One little speed optimisation, to help with pretty printed code which
can contain a lot of parens - check for nested ((
This little addition speeds up ./ParseFile.lhs sqltestfiles/system.sql
on my system from ~4 minutes to ~4 seconds (most of the 4s is probably
compilation overhead).
>
start with the factors which start with parens - eliminate scalar
subqueries since they're easy to distinguish from the others then do in
predicate before row constructor, since an in predicate can start with
a row constructor looking thing, then finally vanilla parens
> --,
> scalarSubQuery
> ,try rowCtor
> ,parens expr
try a few random things which can't start a different expression
> ,positionalArg
> ,placeholder
> ,stringLit
> ,numberLit
put the factors which start with keywords before the ones which start
with a function, so you don't try an parse a keyword as a function name
> ,caseScalarExpr
> ,exists
> ,booleanLit
> ,nullLit
> ,arrayLit
> ,castKeyword
> ,try substring
> ,extract
> ,try interval
> ,try typedStringLit
> ,antiScalarExpr
> ,identifier
> ]
operator table
--------------
proper hacky, but sort of does the job
the 'missing' notes refer to pg operators which aren't yet supported,
or supported in a different way (e.g. cast uses the type name parser
for one of it's argument, not the expression parser - I don't know if
there is a better way of doing this but there usually is in parsec)
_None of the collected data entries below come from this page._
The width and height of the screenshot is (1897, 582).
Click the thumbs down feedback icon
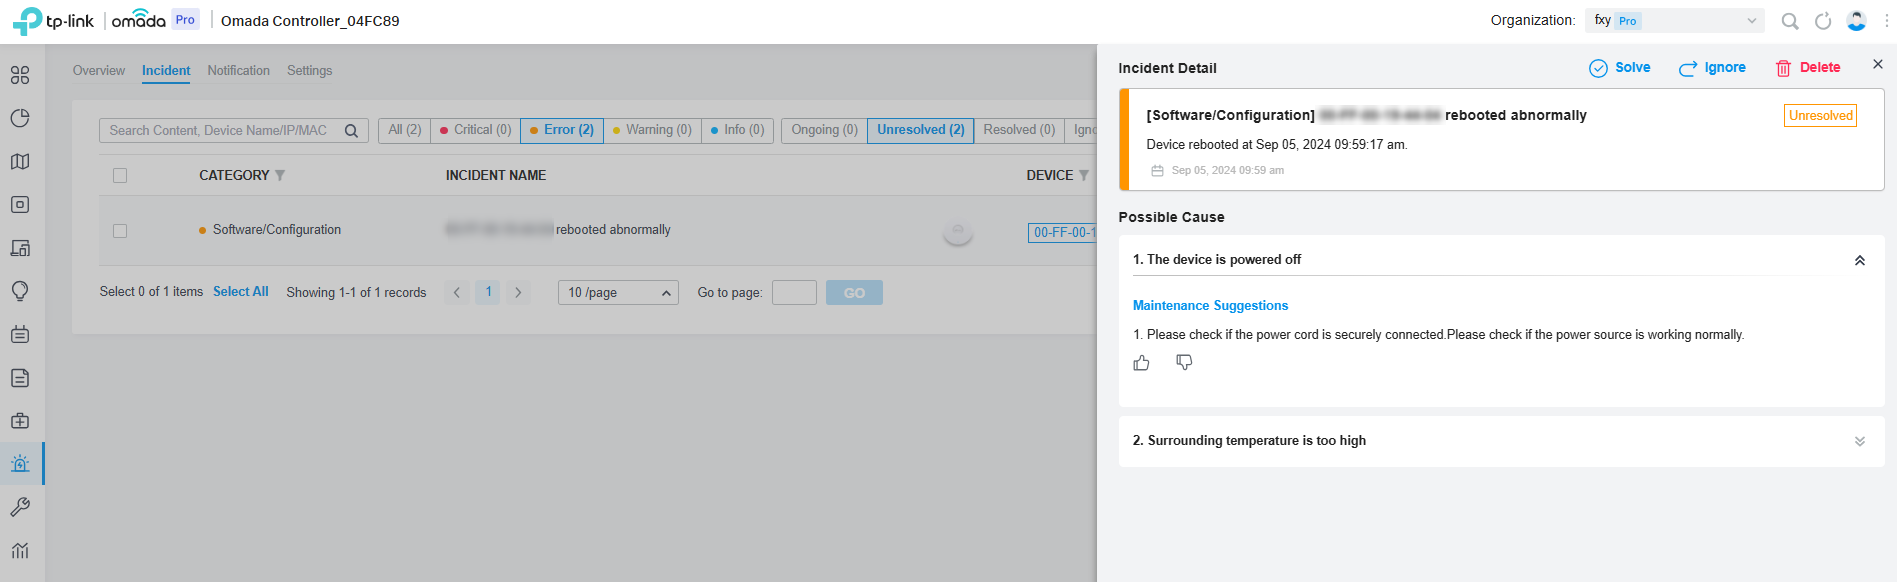point(1184,362)
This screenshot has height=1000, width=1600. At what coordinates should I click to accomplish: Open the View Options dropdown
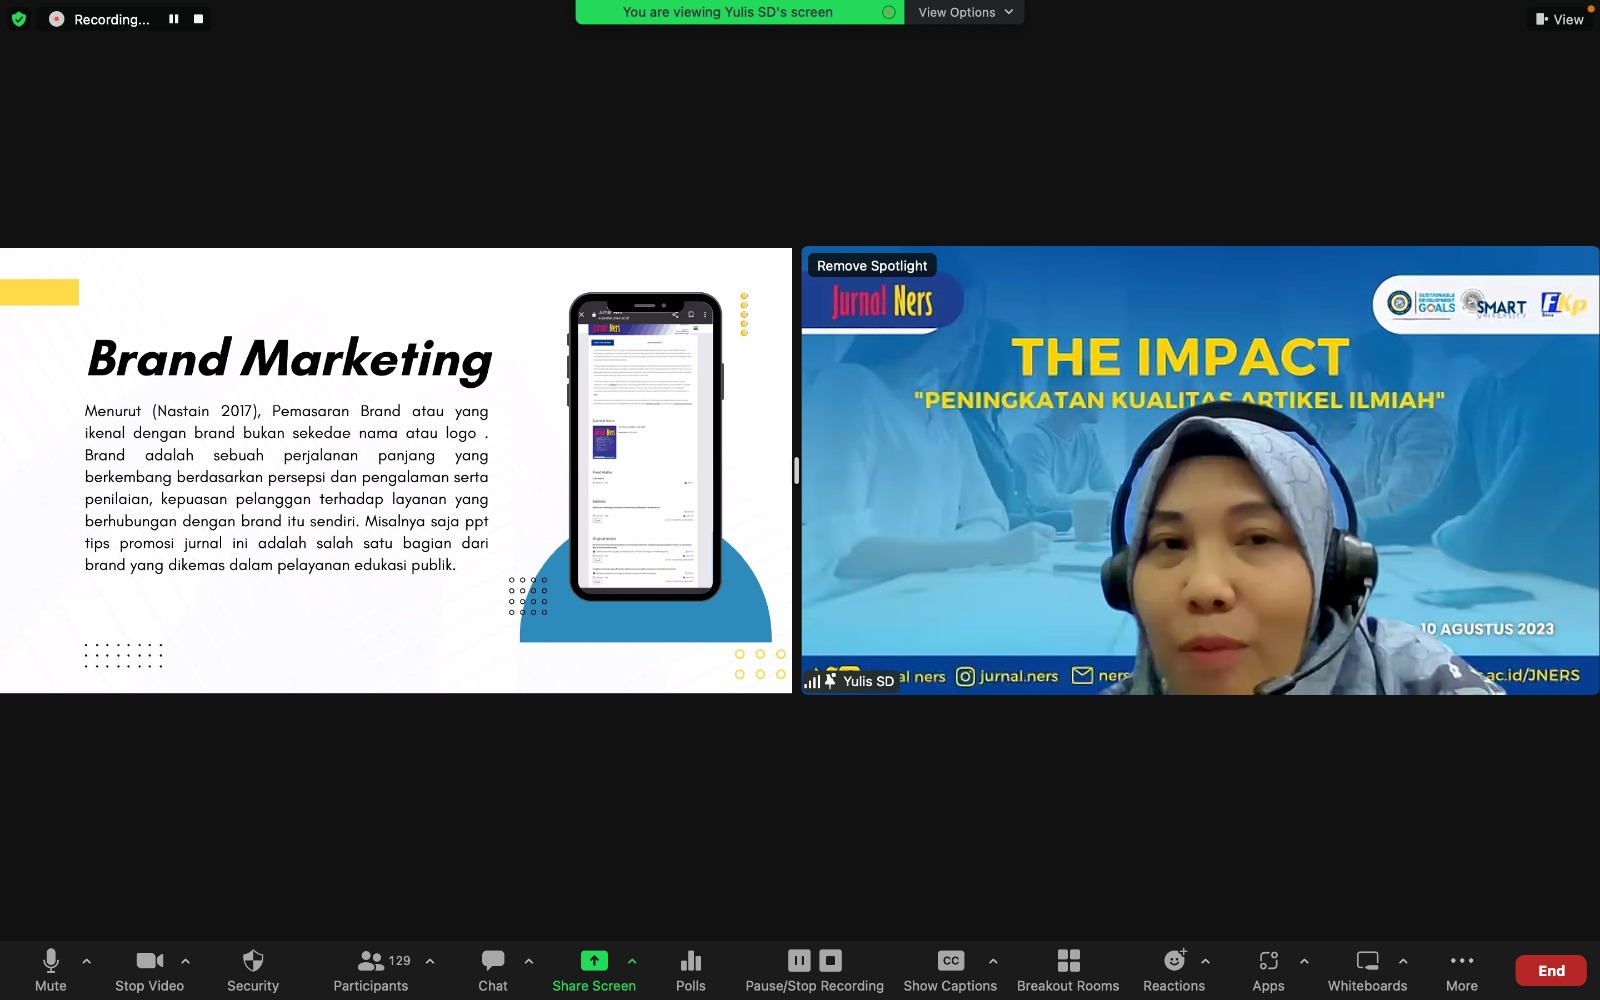[x=965, y=12]
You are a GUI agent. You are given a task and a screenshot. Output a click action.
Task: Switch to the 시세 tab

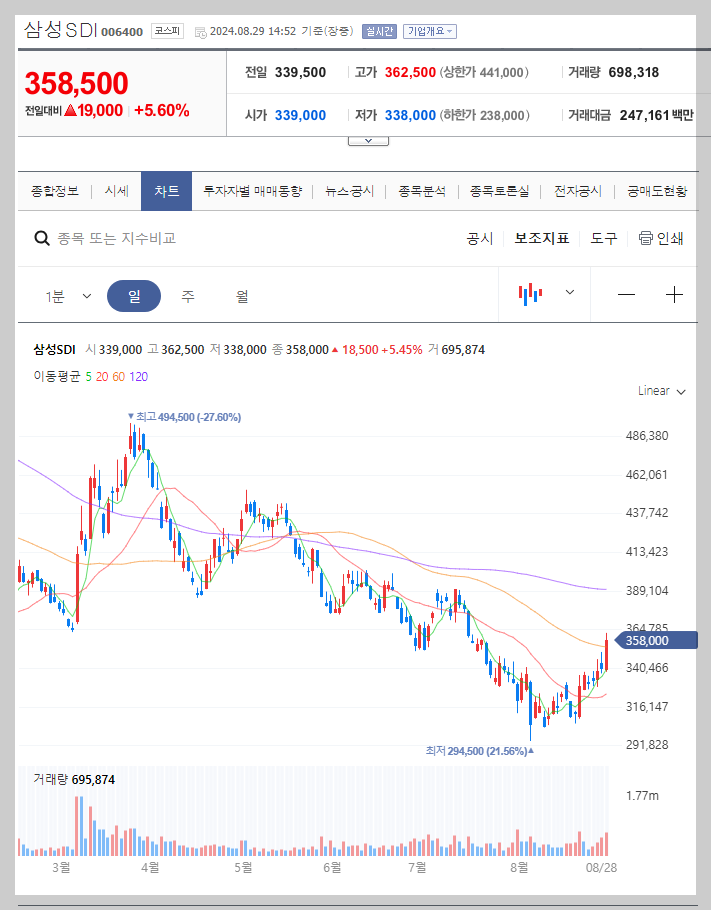(116, 190)
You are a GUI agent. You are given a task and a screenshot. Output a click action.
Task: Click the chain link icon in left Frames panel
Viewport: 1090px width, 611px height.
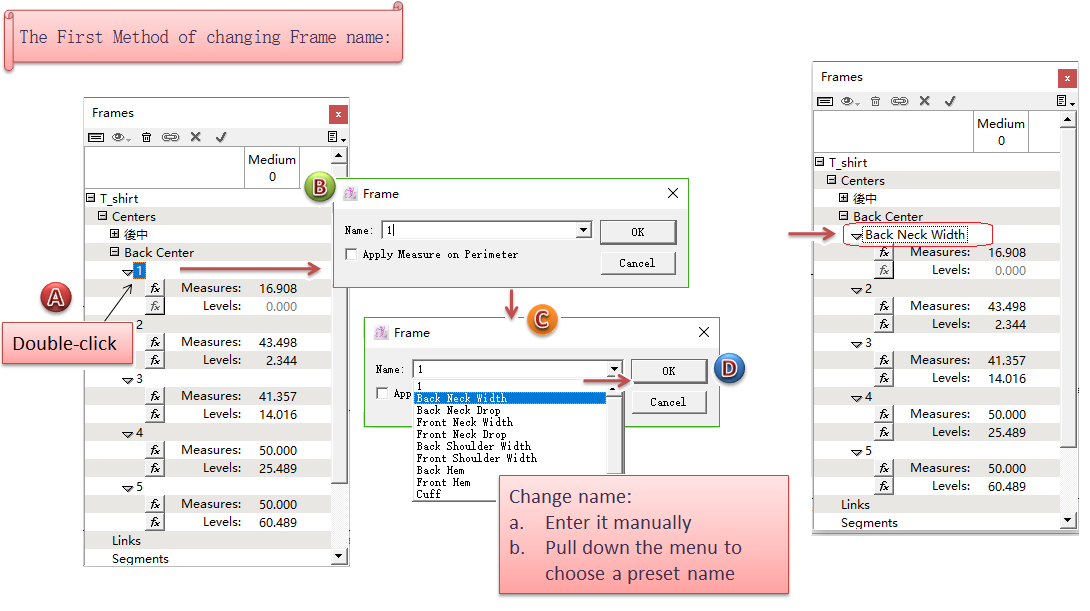pos(170,137)
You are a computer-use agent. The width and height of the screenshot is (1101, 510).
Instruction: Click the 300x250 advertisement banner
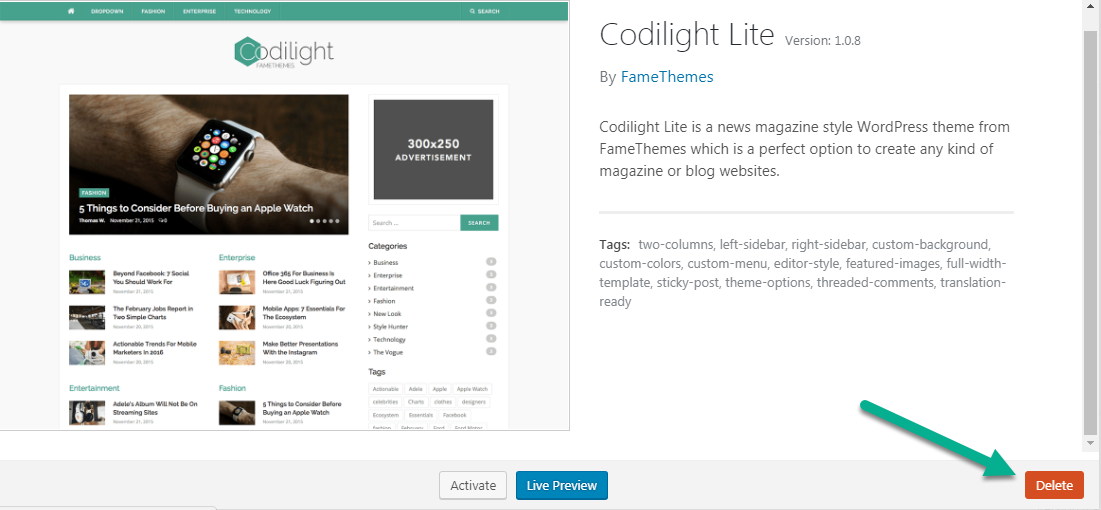pos(433,149)
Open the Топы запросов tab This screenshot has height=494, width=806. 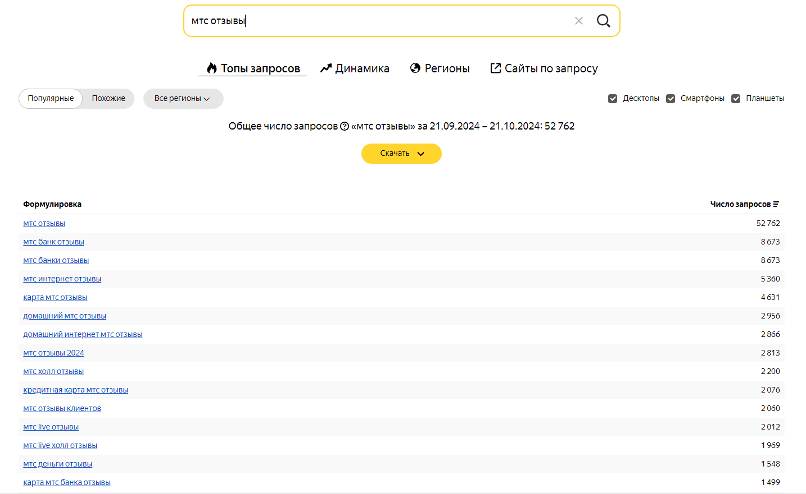[x=253, y=68]
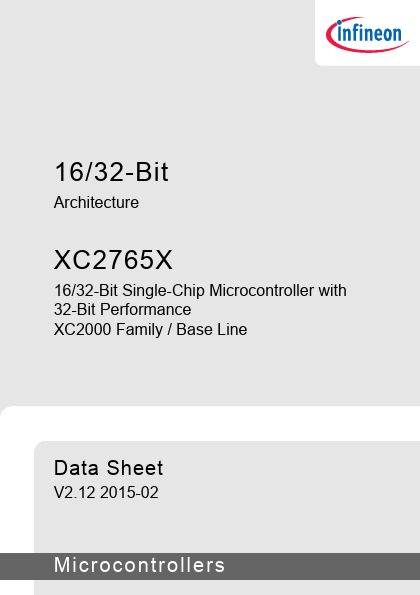Click the Base Line text

pos(212,329)
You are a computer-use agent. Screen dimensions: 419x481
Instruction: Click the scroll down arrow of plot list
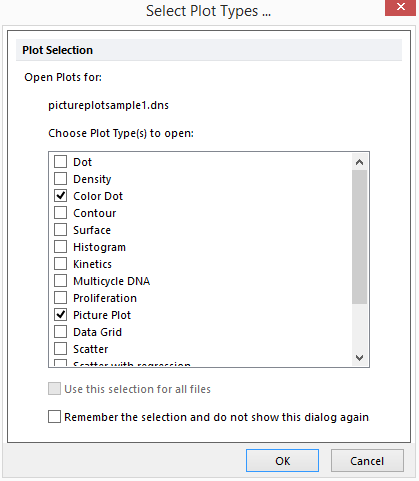[x=359, y=358]
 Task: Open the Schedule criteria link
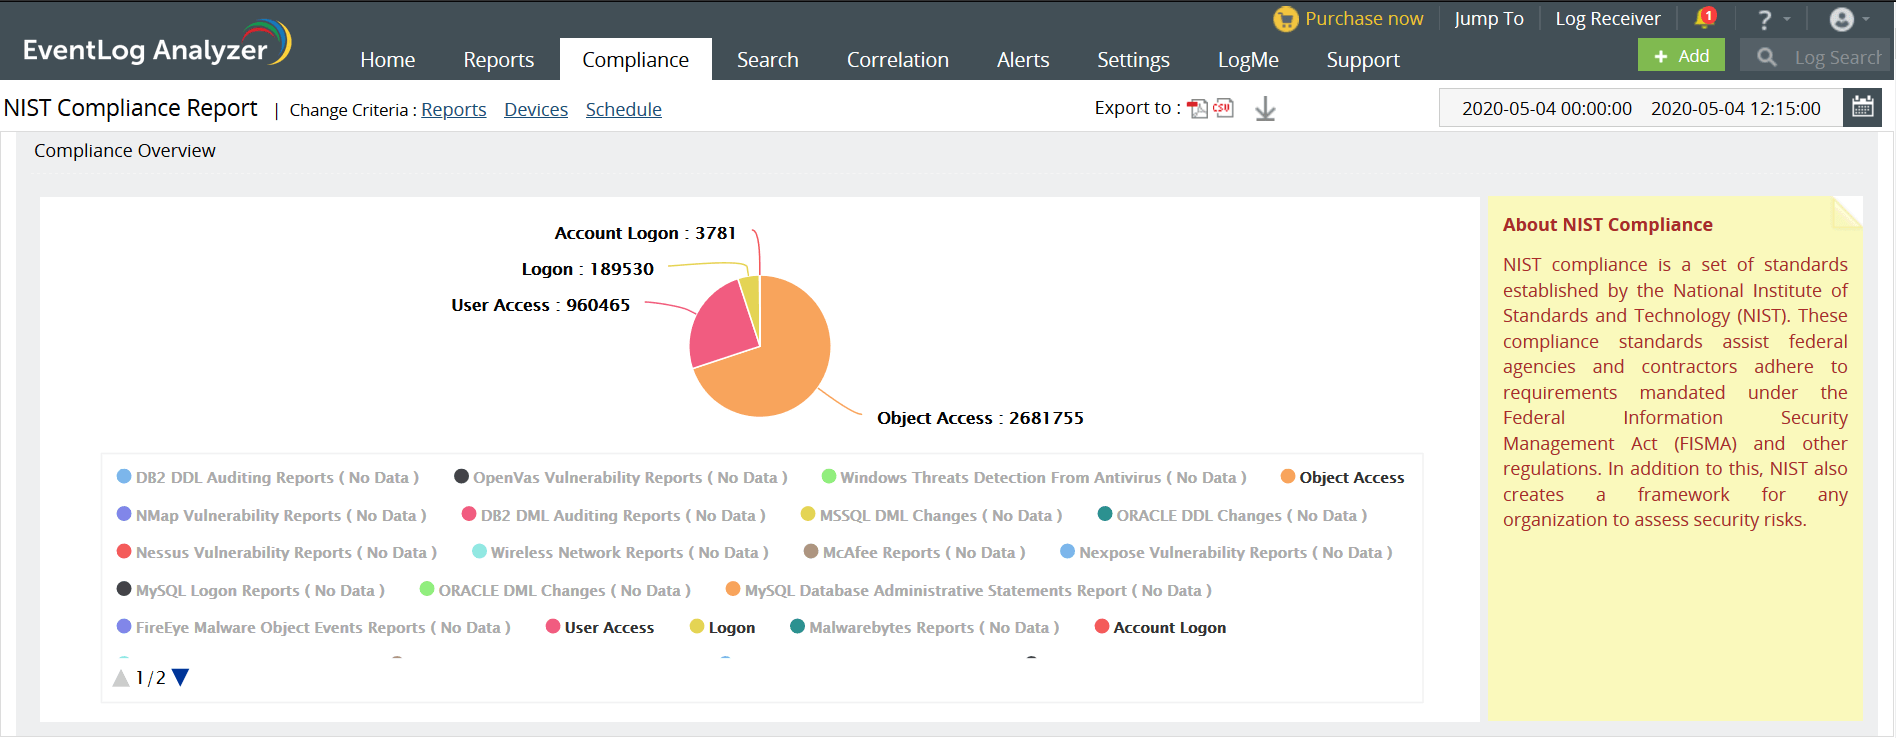tap(623, 110)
pg's operator table is on this page:
http://www.postgresql.org/docs/8.4/interactive/sql-syntax-lexical.html#SQL-SYNTAX-OPERATORS
will probably need something more custom to handle full range of sql
syntactical novelty, in particular the precedence rules mix these
operators up with irregular syntax operators, you can create new
operators during parsing, and some operators are prefix/postfix or
binary depending on the types of their operands (how do you parse
something like this?)
The full list of operators from a standard template1 database should
be used here.
> tableAB :: Bool -> [[Operator [Token] ParseState Identity ScalarExpr]]
> tableAB isB = [[]
>
>
> ,[prefix "-" "u-"]
> ,[binary "^" AssocLeft]
> ,[binary "*" AssocLeft
> ,idHackBinary "*" AssocLeft
> ,binary "/" AssocLeft
> ,binary "%" AssocLeft]
> ,[binary "+" AssocLeft
> ,binary "-" AssocLeft]
>
> ,[postfixks ["is", "not", "null"] "!isnotnull"
> ,postfixks ["is", "null"] "!isnull"]
>
> ,[binary "<->" AssocNone
> ,binary "<=" AssocRight
> ,binary ">=" AssocRight
> ,binary "||" AssocLeft
> ,prefix "@" "@"
> ]
>
> --between
> --overlaps
> ,[binaryk "like" "!like" AssocNone
> ,binaryks ["not","like"] "!notlike" AssocNone
> ,binarycust (symbol "!=") "<>" AssocNone]
>
> ,[binary "<" AssocNone
> ,binary ">" AssocNone]
> ,[binary "=" AssocRight
> ,binary "<>" AssocNone]
> ,[notNot
> ,prefixk "not" "!not"
> ]
> ,let x = [binaryk "or" "!or" AssocLeft]
> in if isB
> then x
> else binaryk "and" "!and" AssocLeft : x
> ]
> where
> binary s = binarycust (symbol s) s
>
>
> idHackBinary s = binarycust (keyword s) s
> binaryk = binarycust . keyword
> binaryks = binarycust . mapM_ keyword
> prefix = unaryCust Prefix . symbol
> prefixk = unaryCust Prefix . keyword
> postfixks = unaryCust Postfix . mapM_ keyword
> binarycust opParse t =
> Infix $ try $ do
> f <- FunCall <$> pos <*> (nm emptyAnnotation t <$ opParse)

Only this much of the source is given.